# Aim of the task
Reproduce the passage of the Arizona trucking law article between "The weight of a truck’s cargo must not exceed 34,000" and "axles or more.", inclusive.

# Extract to read
· · · · ·

Trucking accidents are, unfortunately, all too common in Arizona. According to the Arizona Department of Transportation, there were over 13,400 crashes involving large trucks in the state in 2021, resulting in 20 deaths and 1,306 injuries. Accidents like these can have devastating consequences for those involved, and navigating the legal system can be overwhelming for victims and their families.
This article aims to provide useful information for people involved in a trucking accident in Arizona. Whether you are an injured victim seeking damages or a potential plaintiff filing a lawsuit, understanding the state's trucking accident laws is crucial to protecting your rights and securing the compensation you deserve.
Arizona Trucking Speed Limitations
According to Section 28-709 of Arizona law, the maximum speed limit for large vehicles weighing over 26,000 pounds — such as commercial trucks — is 65 mph. There are also instances where higher speed limits are allowed, as posted on road signs.
However, despite the presence of speed limits, many truck drivers still violate the law due to tight deadlines or pressure from their employers to deliver goods quickly. Reasons like these increase the risk of devastating incidents on local roadways. Hence, it would be prudent to file a report with the Arizona Department of Public Safety or the local police department if you witness a truck driver violating the speed limit or having caused a speeding-related accident.
Additionally, if you are a trucking accident victim, it is important to be aware of this law, as it can be used to establish negligence on the part of the driver or trucking company. If a driver is found to have violated the speed limit at the time of an accident, they may be held liable and made to pay for any resulting damages.
Arizona Trucking Weight Limitations
When trucks are overloaded with cargo, their trailers may sag, their tires may bulge, and it becomes difficult for drivers to maintain speed, slow down, maneuver, stop, or stay in their lane. Overloading can lead to rollovers, jackknifing, and other accidents that result in serious injuries and death. In line with this, Arizona enforces the following gross weight limits for commercial trucks under Section 28-1100 of the state’s Revised Statutes:
The weight of a truck’s cargo must not exceed 20,000 pounds, including enforcement tolerances, on one axle.
The weight of a truck’s cargo must not exceed 34,000 pounds, including enforcement tolerances, on a tandem axle.
The cargo weight must not exceed 80,000 pounds on a truck with five axles or more.
These restrictions reflect the maximum weights mandated by the US Department of Transportation’s Federal Highway Administration. Trucks carrying loads over the weight limit are prohibited from operating on the state’s highways unless they have a special permit. The Arizona Department of Transportation issues these to applicants whose trucks meet the following criteria:
The overall length of the vehicle combination’s cargo-carrying unit is no longer than 95 feet.
The maximum weight borne by each axle of the combination vehicle follows the limitations set in Section 28-1100.
The overall gross weight of the vehicle combination is no more than 129,000 pounds.
The vehicle combination is only traveling on a state route or highway within 20 miles of Arizona’s borders if the adjacent state allows such overloaded vehicles.
Commercial trucking companies and drivers must comply with federal and state regulations regarding weight limits to ensure road safety. If found to violate these, offenders may face fines, license suspension, and criminal charges. They may also have to pay damages such as medical bills and lost wages if their violation results in an accident involving injuries or death.

· · · · ·

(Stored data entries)
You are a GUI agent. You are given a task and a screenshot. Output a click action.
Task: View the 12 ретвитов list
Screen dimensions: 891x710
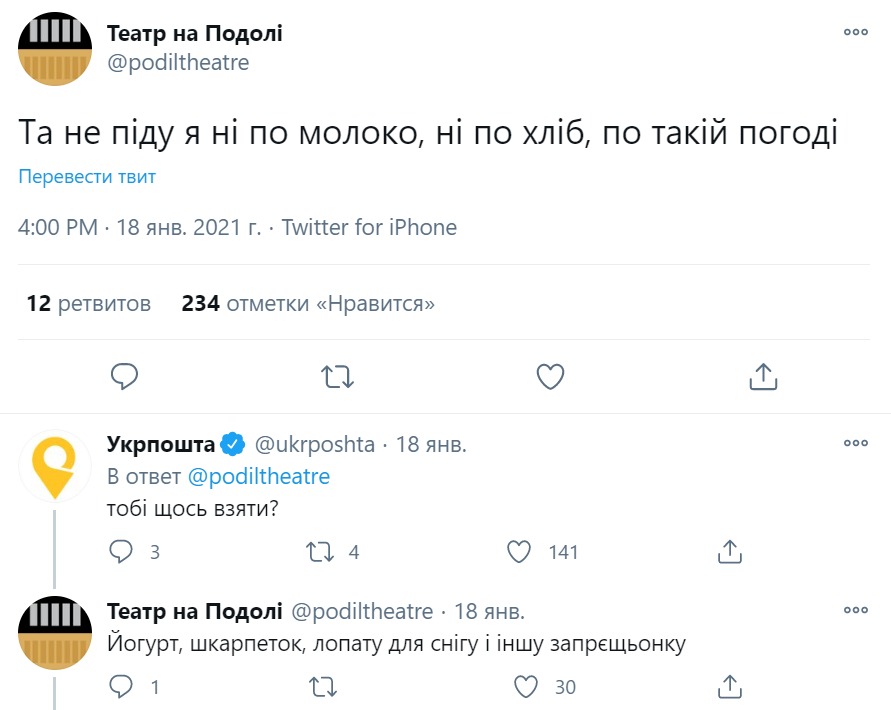point(89,303)
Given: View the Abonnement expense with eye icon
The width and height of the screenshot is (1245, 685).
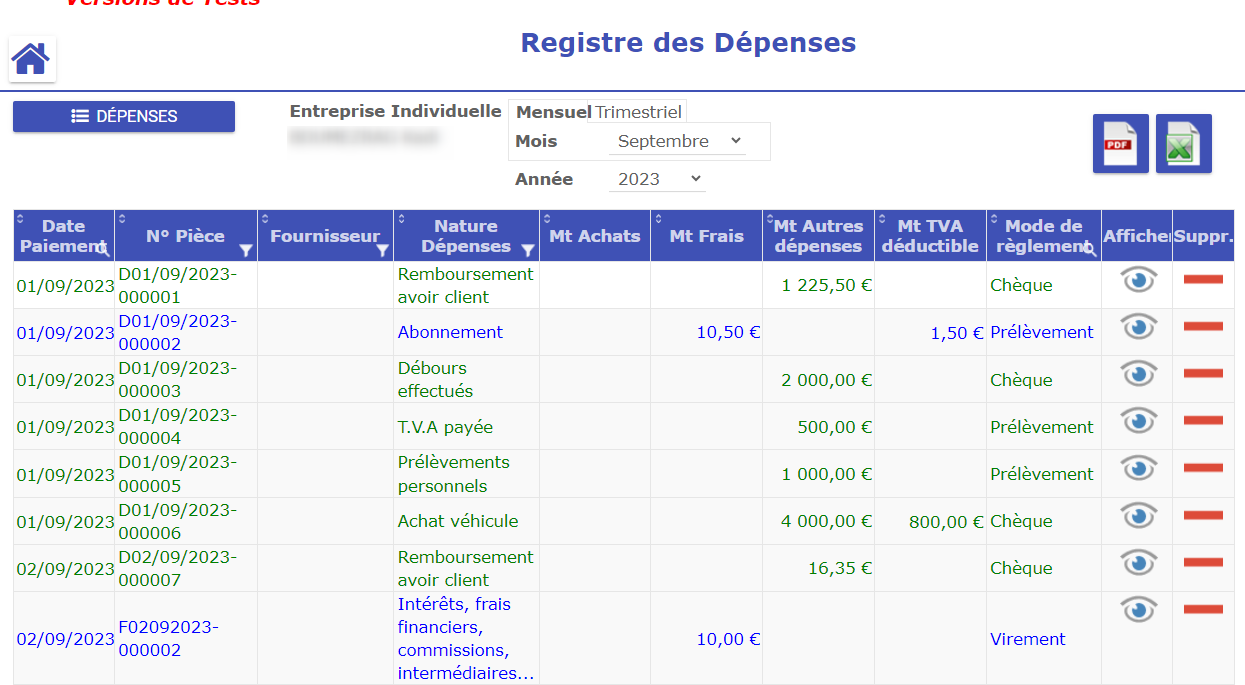Looking at the screenshot, I should click(x=1138, y=327).
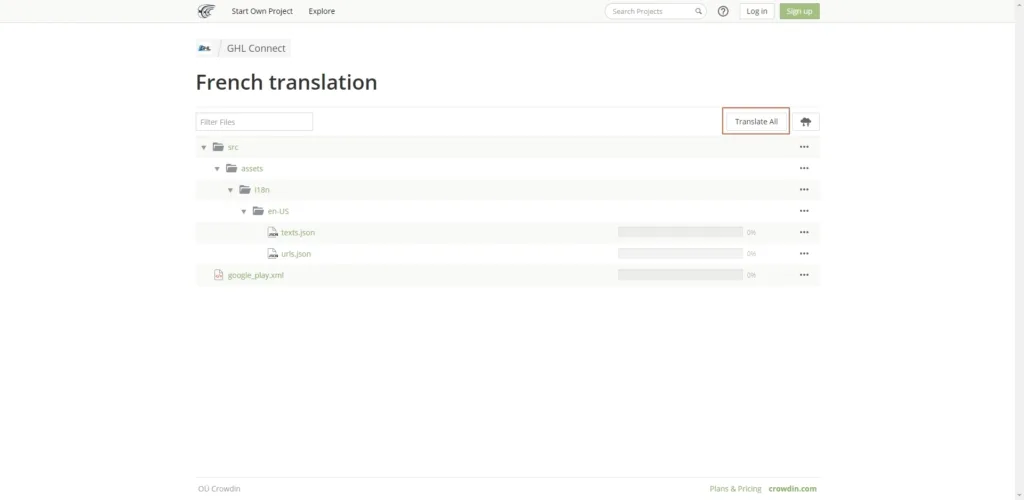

· · · · ·

# Answer box
The weight of a truck’s cargo must not exceed 34,000 pounds, including enforcement tolerances, on a tandem axle.
The cargo weight must not exceed 80,000 pounds on a truck with five axles or more.